What the task requires: Transfer every line of the listing, from the line holding "Click the Total Paid invoice icon" through the end of the listing (both ends included), with -91 added to each coordinate number in the answers. Leave the pictures out.

··········

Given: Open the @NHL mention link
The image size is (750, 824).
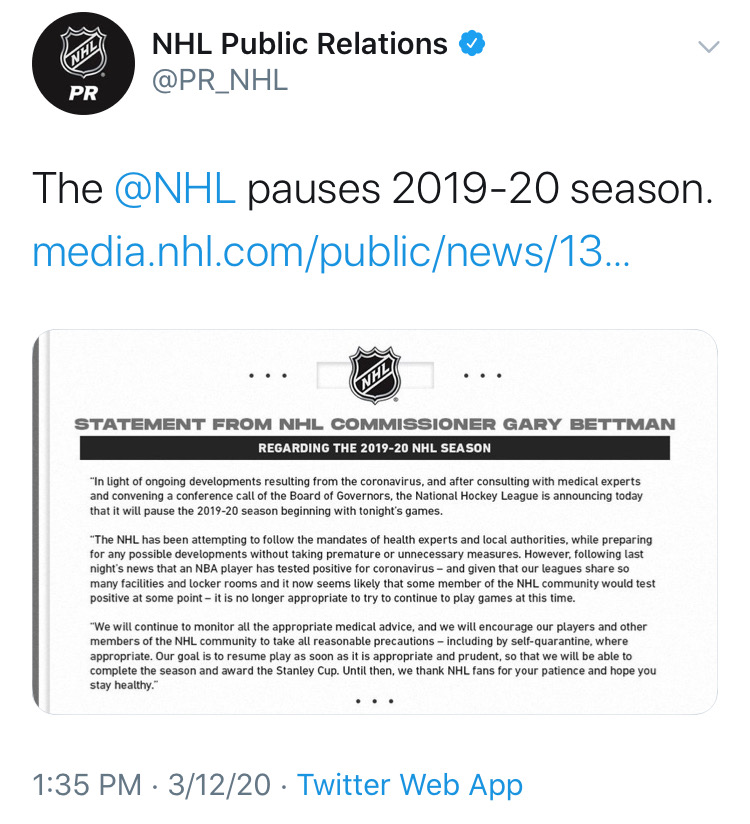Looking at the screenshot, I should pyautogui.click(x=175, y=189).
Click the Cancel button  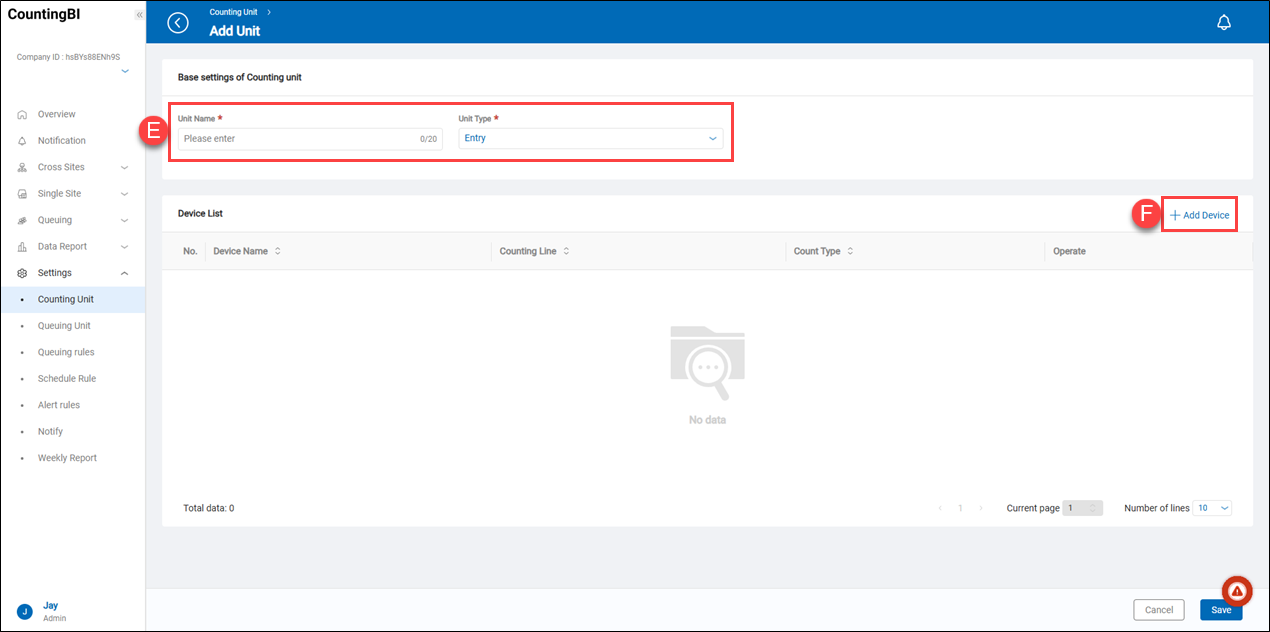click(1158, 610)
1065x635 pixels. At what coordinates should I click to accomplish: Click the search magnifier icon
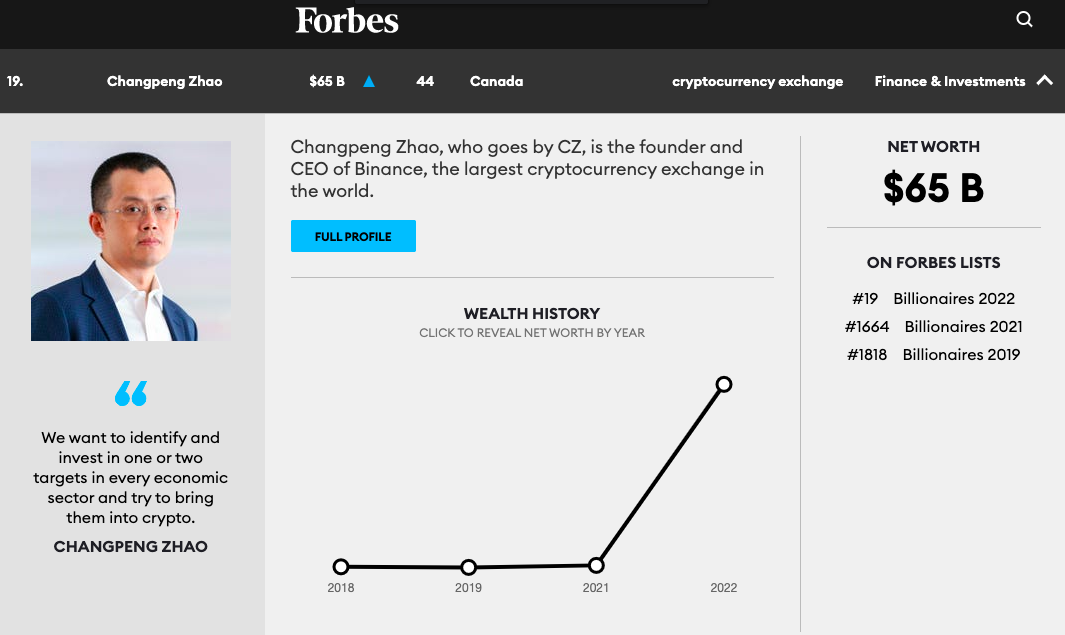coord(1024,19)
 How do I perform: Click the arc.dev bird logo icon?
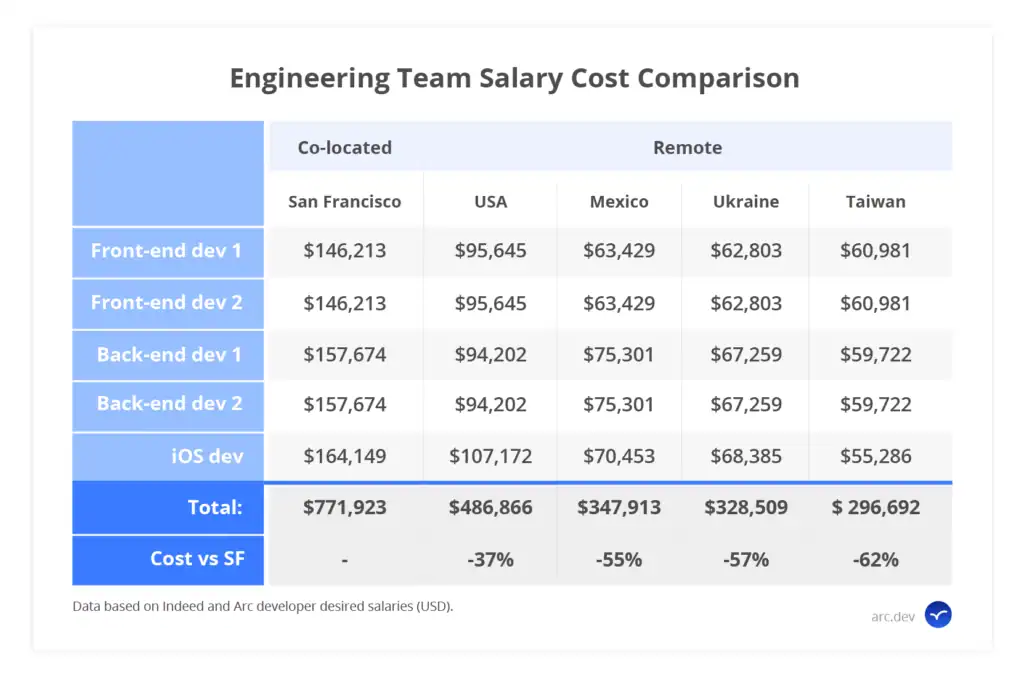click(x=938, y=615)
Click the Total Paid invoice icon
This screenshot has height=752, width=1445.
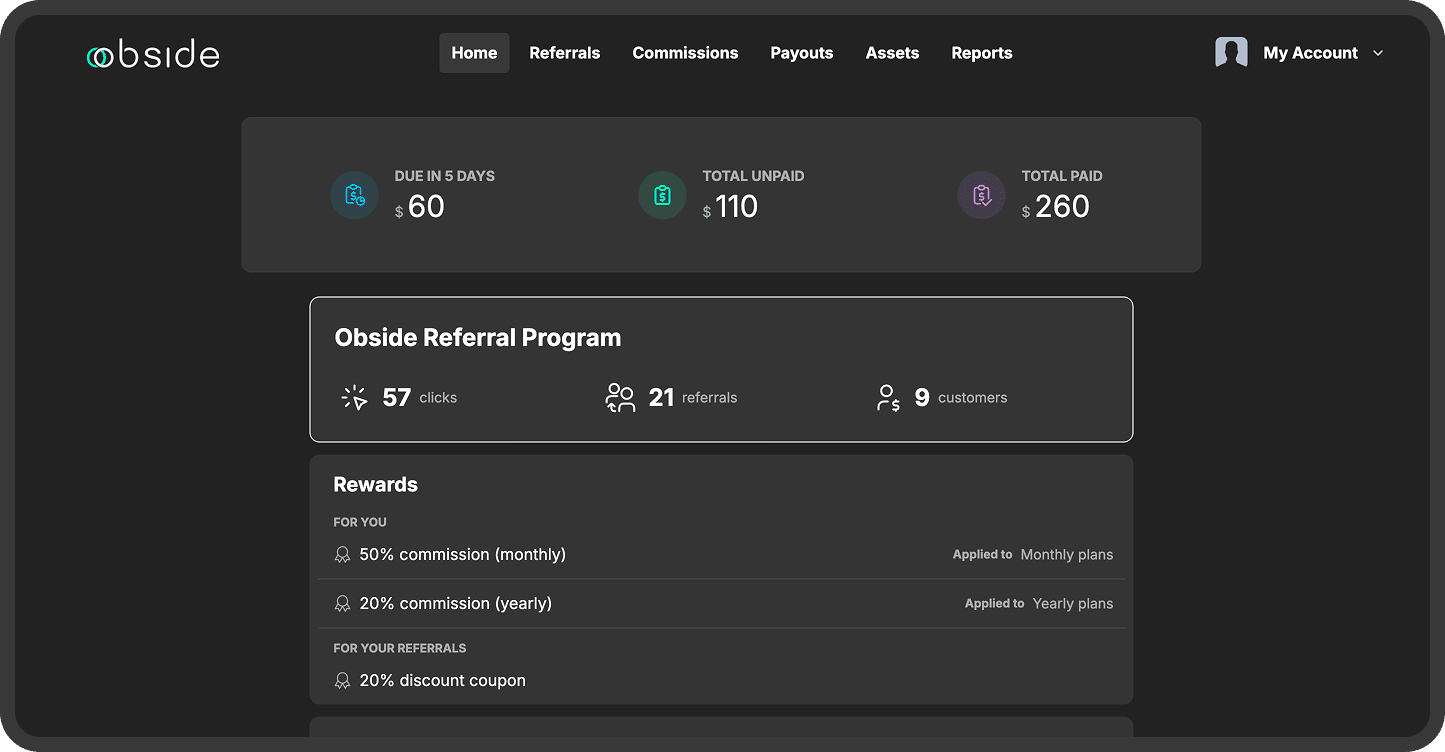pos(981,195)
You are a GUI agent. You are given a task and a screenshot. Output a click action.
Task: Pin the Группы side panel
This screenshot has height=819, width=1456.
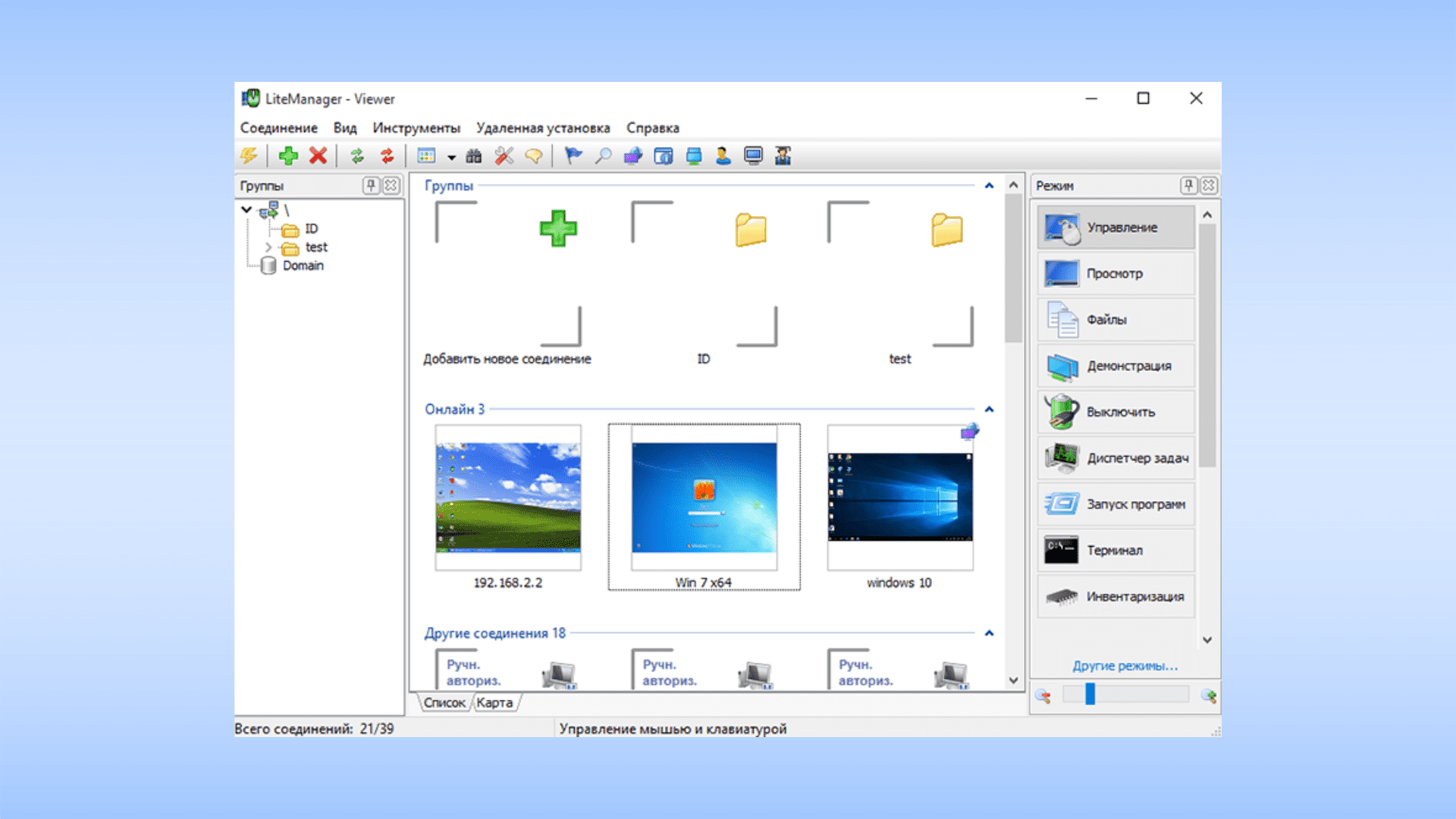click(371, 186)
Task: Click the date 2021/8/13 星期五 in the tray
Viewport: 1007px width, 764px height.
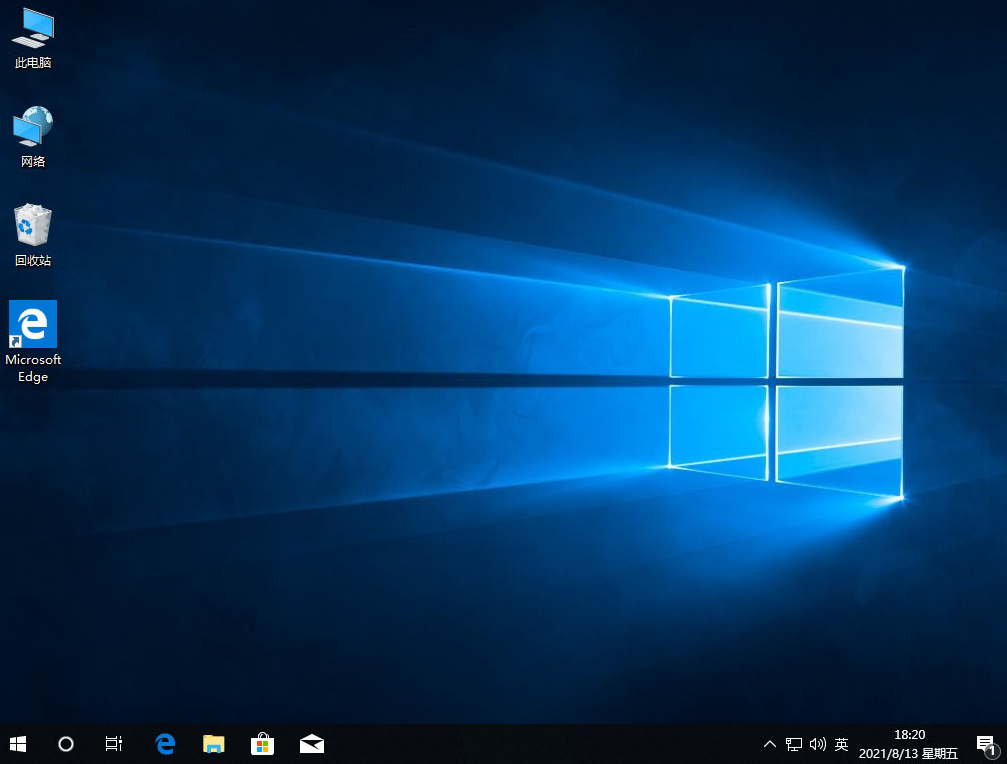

··········

Output below:
Click the Total Paid invoice icon
This screenshot has height=752, width=1445.
pos(890,104)
You are a GUI agent. You are given a task and a screenshot. Output a click action.
Task: Pin the Группы side panel
This screenshot has height=819, width=1456.
click(280, 95)
Task: Click the date 2021/8/13 星期五 in the tray
Viewport: 1007px width, 764px height.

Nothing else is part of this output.